«Tôt ou tard, il y aura un séisme d’une magnitude d’environ 7,5 dans cette région», écrivait Frank Hoogerbeets, membre d’un institut de recherche néerlandais le 3 février dernier. Son tweet est accompagné d’une carte, qui montre un épicentre à cheval entre la Syrie et la Turquie.
Trois jours plus tard, la terre tremble. A quelques centaines de kilomètres de ce qui avait été «prédit», à une magnitude de 7,8. La catastrophe est meurtrière: plus de 5000 personnes y ont perdu la vie dans le drame, selon les premiers bilans qui risquent encore d’augmenter.
Prédictions à prendre avec des pincettes
Le message sur Twitter devient viral. L’homme aurait-il vraiment pu prévoir ces terribles séismes? Rien n’est moins sûr, explique le Huffington Post. Le portail français explique que plusieurs indices «appellent à la plus grande prudence». En effet, rien n’affirme que l’institut de recherche dont ferait partie le chercheur, le «Solar System Geometry Survey» (SSGEOS), applique des méthodes scientifiques. Sur son site internet, celui-ci n’est rattaché à aucun organisme de recherche agréé et mentionne qu’il étudie «la géométrie entre les corps célestes liés à l’activité sismique.» Autrement dit, les liens entre la position des planètes et les séismes.
On sait que la position de la Lune influence les marées. Et il existe bien, selon les scientifiques, un faible lien entre les positions de ces «corps célestes» et les séismes, rapporte le Huffington Post. Mais de telles catastrophes restent extrêmement peu probables, explique le site de l’institut géologique des Etats-Unis (USGS). Ainsi, même si on augmente cette probabilité un tout petit peu – il s’agit de fractions de pourcentage –, ce chiffre reste très bas. Il ne serait donc pas possible de prendre des mesures préventives, car le risque d’erreur serait beaucoup trop important.
De multiples «prédictions»
Alors comment ce pseudoscientifique a-t-il bien pu parvenir à un résultat proche de la vérité? Un article de fact-checking de «Libération» détient peut-être la réponse. Le quotidien français lui avait consacré un papier en 2019. Le Néerlandais avait mis en garde face à un séisme cette année-là. Or, «Libération» notait que les alertes présentes sur ses comptes de réseaux sociaux étaient innombrables: «En faisant autant de prédictions floues, il est assuré de tomber juste de temps en temps», assénait-il.

Lignes fournies:
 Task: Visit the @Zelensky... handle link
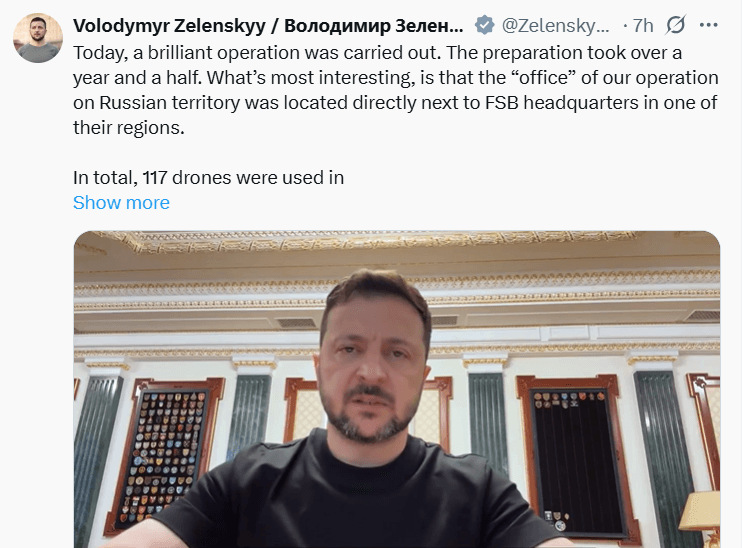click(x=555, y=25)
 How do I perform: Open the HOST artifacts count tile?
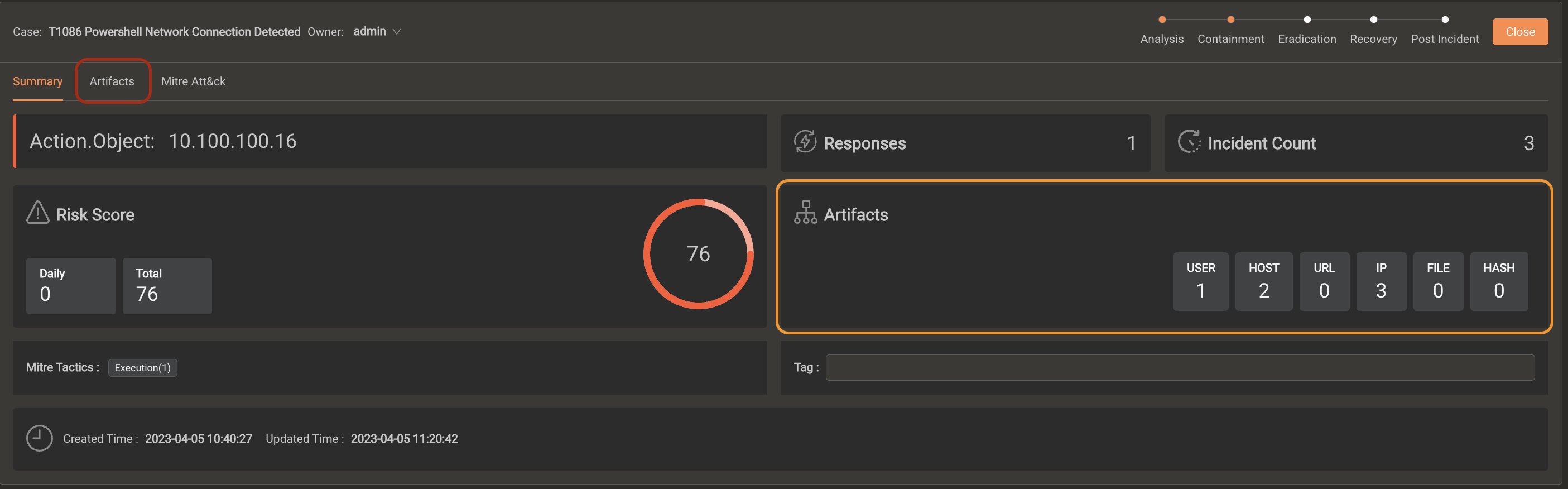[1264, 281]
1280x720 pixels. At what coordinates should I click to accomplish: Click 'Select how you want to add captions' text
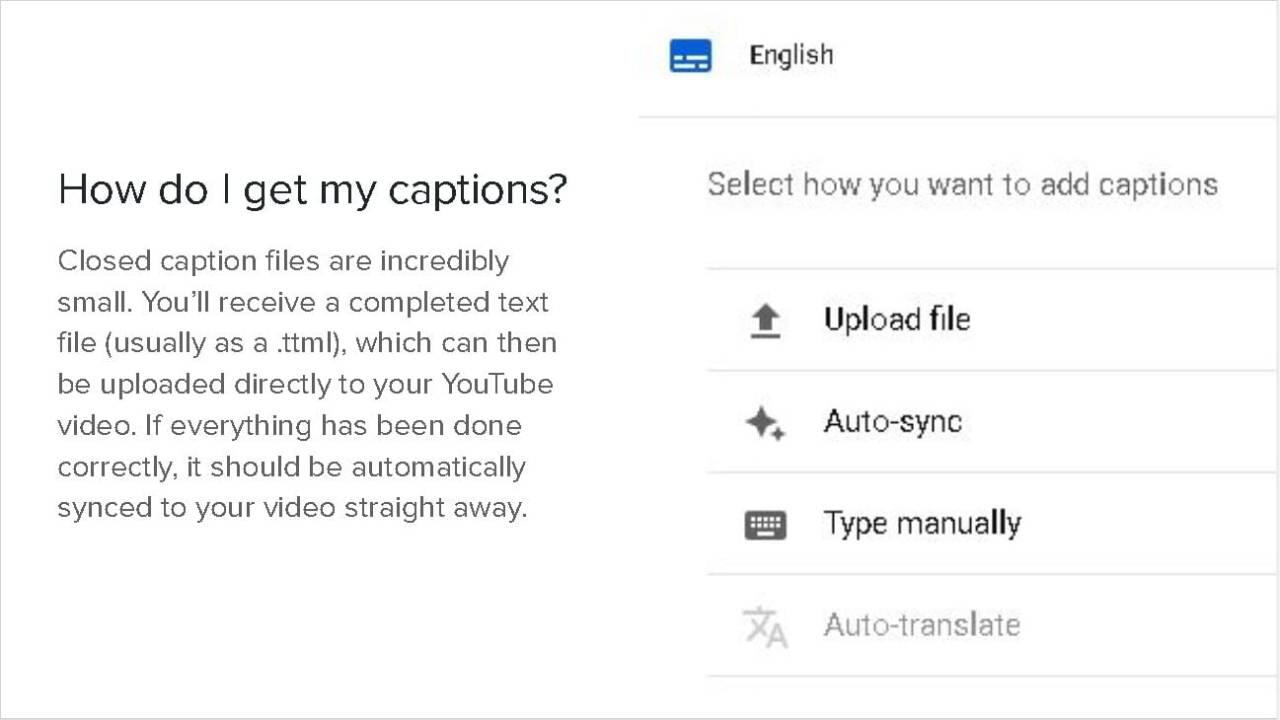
==
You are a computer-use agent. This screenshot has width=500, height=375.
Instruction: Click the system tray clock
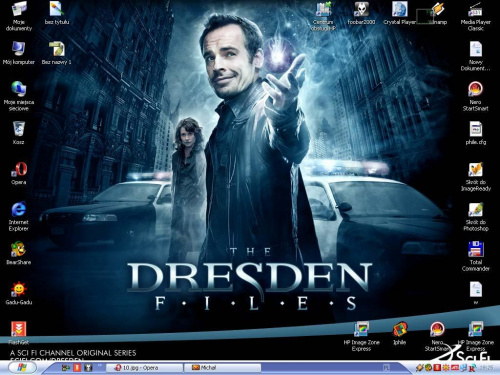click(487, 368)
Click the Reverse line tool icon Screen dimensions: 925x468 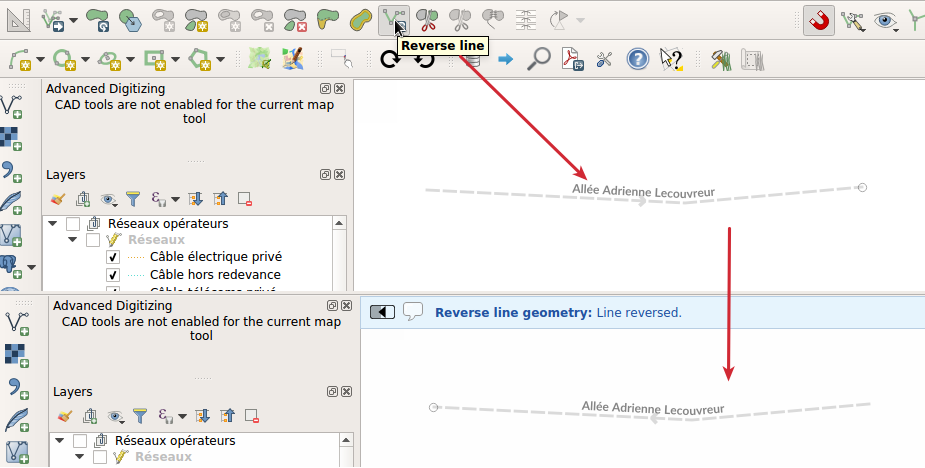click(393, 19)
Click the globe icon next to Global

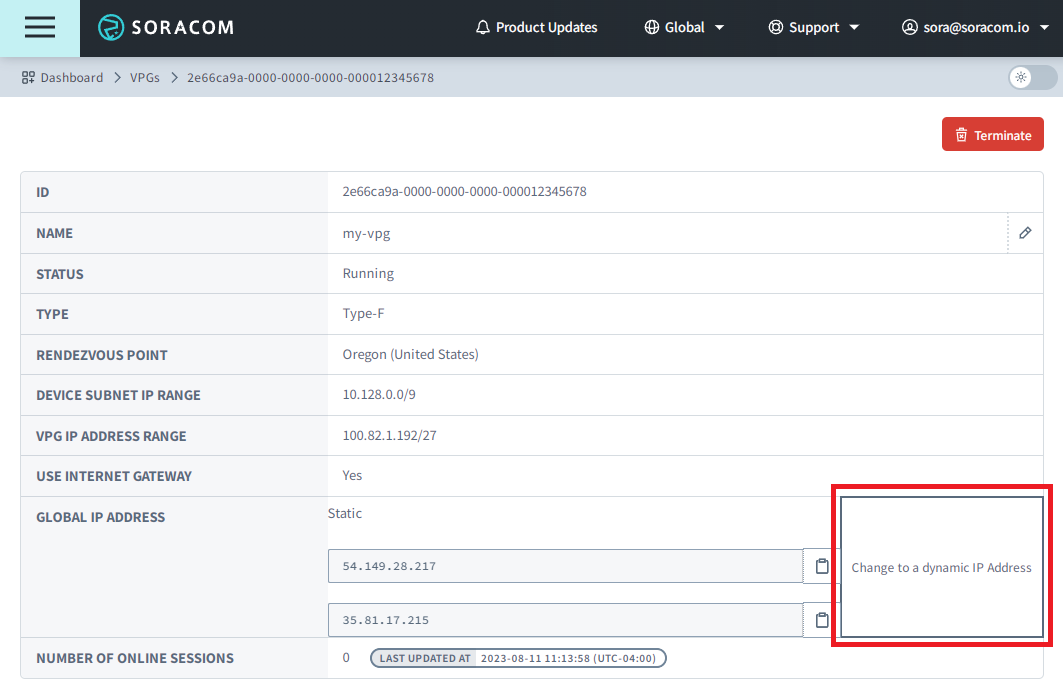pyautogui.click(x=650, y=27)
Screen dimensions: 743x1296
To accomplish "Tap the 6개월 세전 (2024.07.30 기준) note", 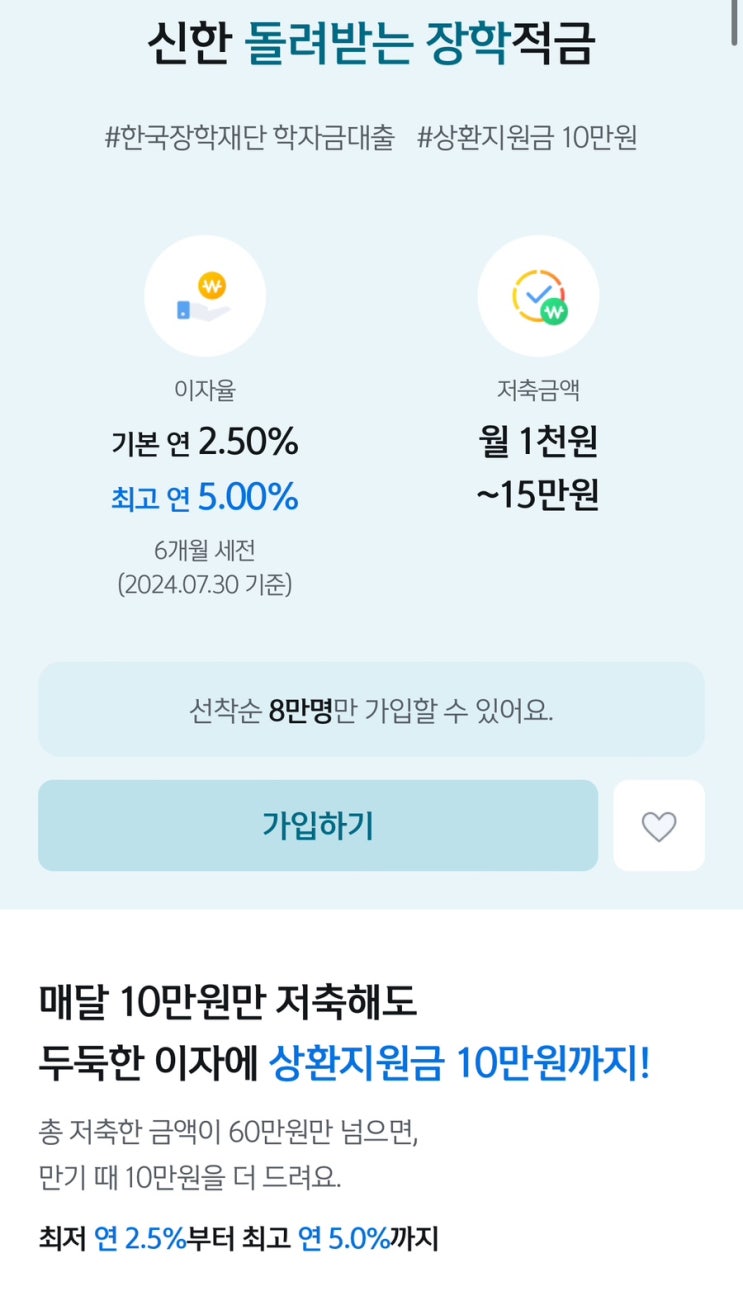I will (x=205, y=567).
==
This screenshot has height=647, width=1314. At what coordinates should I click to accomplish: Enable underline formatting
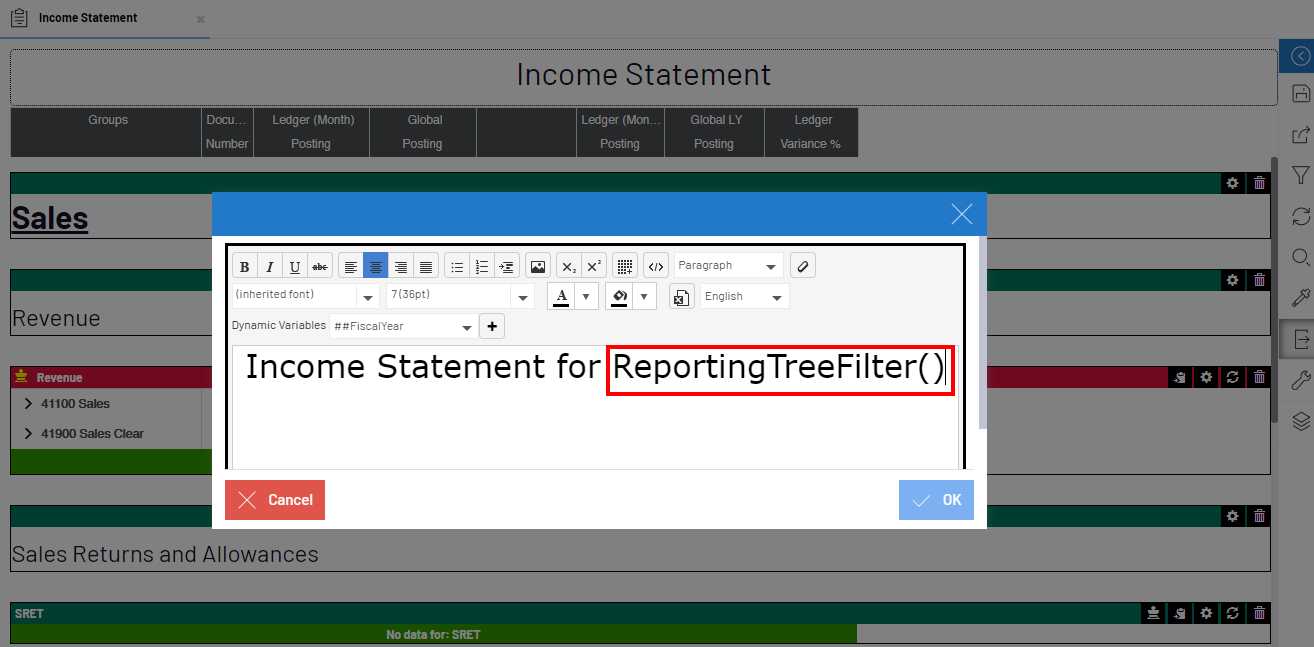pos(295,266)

Consigne A: Recopiez mot pour mot, dans l'article sur la prédiction du séisme, le passage qui va de « On sait que » jusqu'à « beaucoup trop important. ».
Consigne B: Poursuivez l'article sur le séisme prédit entre la Syrie et la Turquie à partir de sa dernière phrase.
Les lignes n'ont aucun rôle à jouer ici.

Réponse attendue A:
On sait que la position de la Lune influence les marées. Et il existe bien, selon les scientifiques, un faible lien entre les positions de ces «corps célestes» et les séismes, rapporte le Huffington Post. Mais de telles catastrophes restent extrêmement peu probables, explique le site de l’institut géologique des Etats-Unis (USGS). Ainsi, même si on augmente cette probabilité un tout petit peu – il s’agit de fractions de pourcentage –, ce chiffre reste très bas. Il ne serait donc pas possible de prendre des mesures préventives, car le risque d’erreur serait beaucoup trop important.

Réponse attendue B:
La plupart des posts paraissent en effet à portée extrêmement large. Il s’agit principalement des «prédictions» du compte du SSGEOS retweetées par Frank Hoogerbeets.
A noter que, pour pallier toute critique, l’institut prenait soin de mentionner à la fin de certaines conclusions qu’il ne s’agit «que d’une estimation» et que le SSGEOS peut «avoir tort». Ce qui est toujours le cas dans ses récentes publications.
«Grande résistance de la communauté scientifique»
Frank Hoogerbeets a donc fait face à de nombreuses attaques. Et comme le Néerlandais semble à nouveau faire le buzz, ce n'est certainement pas terminé.
Comment répond-il à ses détracteurs? Il admet lui-même qu’il y a «une grande résistance de la communauté scientifique concernant l’influence des planètes et de la Lune». Pour justifier sa méthode, il avance plutôt dans un tweet qu’aucune recherche approfondie ne la «réfute». Et cite à l’appui un article la revue scientifique généraliste «Nature» datant de 1959.
En attendant d’avoir plus d’informations et face à l’engouement de la twittosphère, le réseau à l’oiseau bleu a jugé utile d’ajouter une petite note explicative sur un message de Frank Hoogerbeets. Celle-ci précise qu’il n’existe «pas de base scientifique à ces prédictions» et qu’il «y a toujours un risque de tremblement de terre dans les zones de failles actives».